Baptismal vows are distinct from wedding vows — they are the foundational promises of Christian life, not the specific promises of marriage. However, they are closely related in Catholic theology: the marriage vows are, in a sense, a lived expression of the baptismal call to love as Christ loves.


What Vows Do Catholic Priests Take?

Catholic priests do not take wedding vows — they are not married. But they do make solemn promises at ordination, and members of religious orders (monks, friars, nuns) take formal religious vows. These are distinct from each other.

Promises made by diocesan priests at ordination

A diocesan priest (a priest who serves a diocese, not a religious order) makes two promises at ordination:

  • Celibacy: A promise to remain unmarried and to live chastely as a sign of the Kingdom of God. In the Latin Rite (the most common rite in the U.S.), celibacy is required for ordination to the priesthood. Eastern Catholic rites permit married men to be ordained priests, though bishops must be celibate.
  • Obedience: A promise to obey the bishop of their diocese and his successors in all lawful things.

Diocesan priests do not formally take vows of poverty — they are permitted to own personal property. This is a key distinction from religious order priests.
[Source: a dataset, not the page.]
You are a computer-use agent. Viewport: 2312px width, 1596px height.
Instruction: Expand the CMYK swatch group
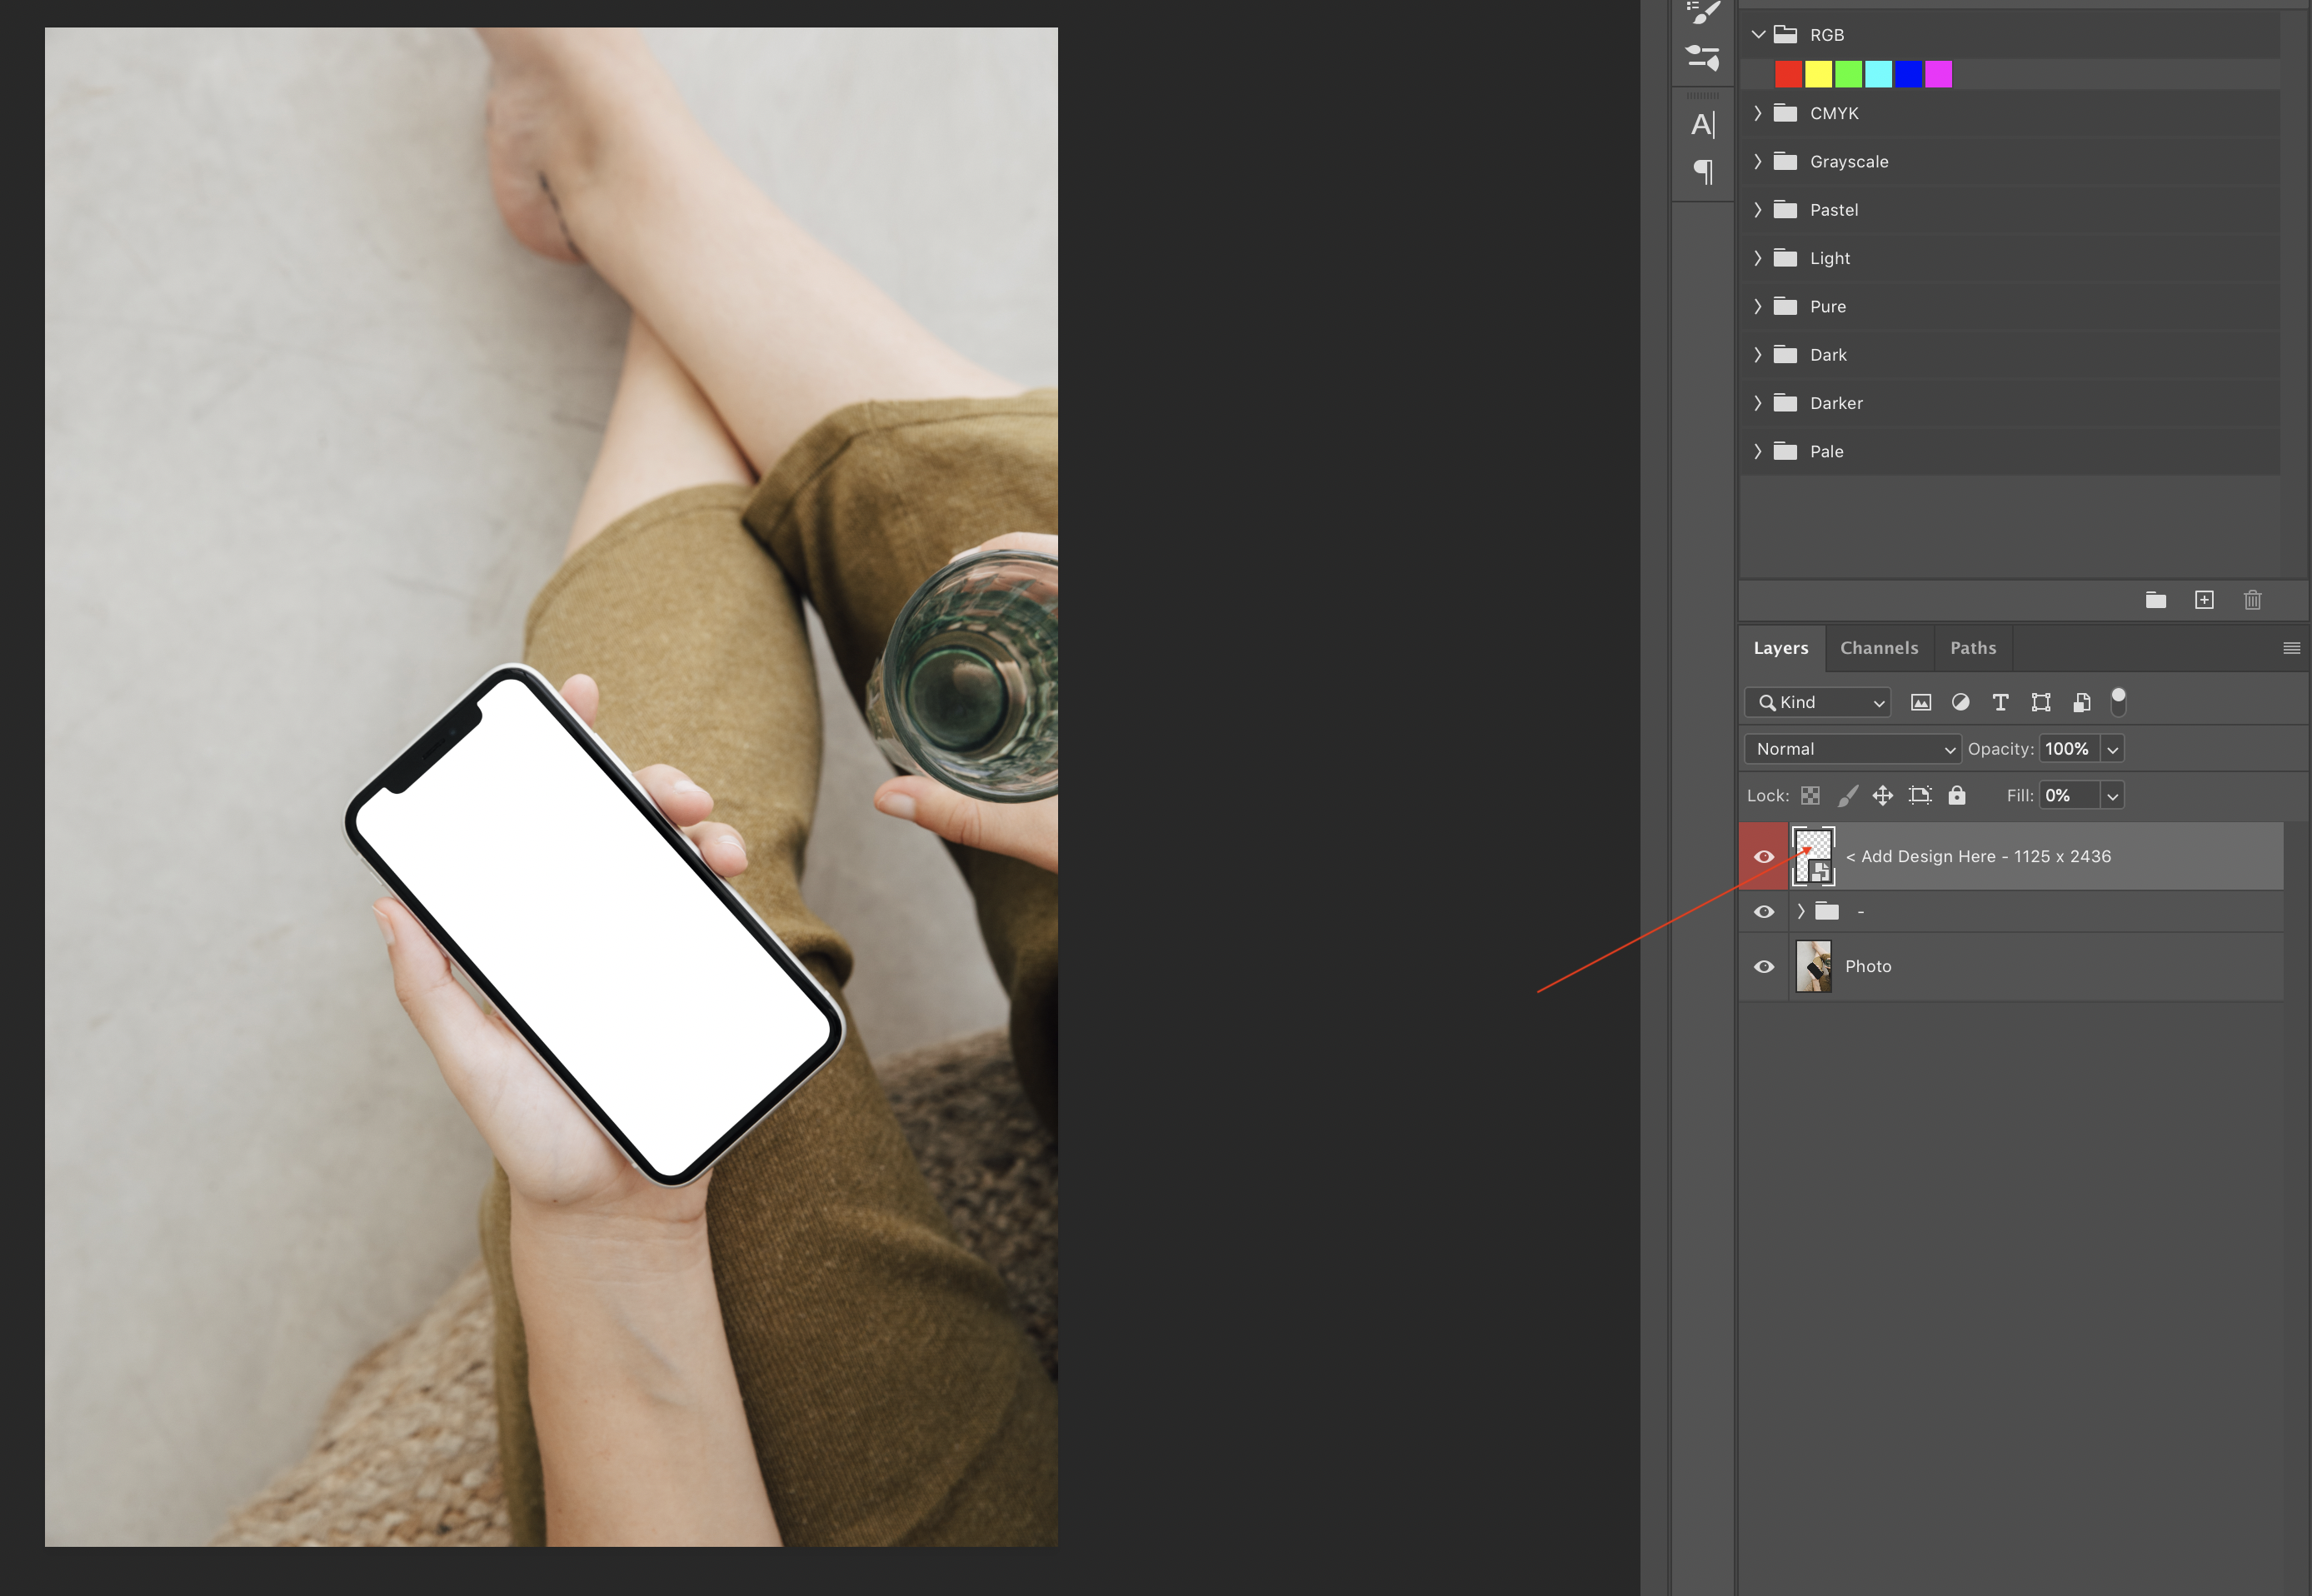1758,113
The three vows of religious life

Members of religious orders — Franciscans, Dominicans, Jesuits, Benedictines, and others — take the traditional three evangelical counsels as formal, solemn vows:

  • Poverty: No personal ownership of property; everything is held in common by the community
  • Chastity: Celibacy and sexual abstinence as a lifelong commitment
  • Obedience: Submission to the authority of the superior of the religious community

These three vows together constitute the formal consecration of religious life in the Catholic Church. A religious order priest, therefore, takes all three — including poverty — while a diocesan priest takes only the promises of celibacy and obedience.


Final thoughts

Catholic wedding vows are not meaningful simply because they are traditional. They carry weight because they express something precise a commitment understood not only as a personal promise, but as a sacramental act recognized by the Church.

When you speak these words, you are not creating your own version of marriage. You are entering into something that has been carefully defined, preserved, and lived by countless couples before you. The structure is intentional, not limiting. It ensures that what is promised is complete, not partial.

Understanding the meaning behind each phrase does not make the moment less personal. It makes it more grounded. You are not searching for the right words — they have already been given. What matters is that you say them with clarity, with intention, and with full awareness of what they represent.

In the end, the significance of the vows is not in how they sound, but in what they establish — a commitment that is meant to endure, not just to be remembered.


Can you write your own vows in a Catholic wedding?

No, you cannot replace the official Catholic wedding vows with personal vows in a sacramental marriage. However, some parishes may allow brief personal statements before or after the official vows with the priest’s permission.

What are the official Catholic wedding vows in the United States?

The most common form is: “I, [Name], take you, [Name], to be my wife/husband… for better, for worse, for richer, for poorer, in sickness and in health, until death do us part.” There is also a question-and-answer format where each partner responds “I do.”

Why are Catholic wedding vows not customizable?

Because the vows are the sacramental act of marriage itself. The Catholic Church requires a specific form to ensure the vows clearly express unity, fidelity, permanence, and openness to children.

What is the Declaration of Intent in a Catholic wedding ceremony?

It is a set of three questions asked before the vows. The couple confirms they are entering marriage freely, will remain faithful for life, and are open to children. This step is required for a valid Catholic marriage.

Can you renew your vows in the Catholic Church?

Yes, vow renewals are allowed and encouraged, especially on milestone anniversaries. However, they are not a new sacrament — they are a symbolic reaffirmation of the existing marriage.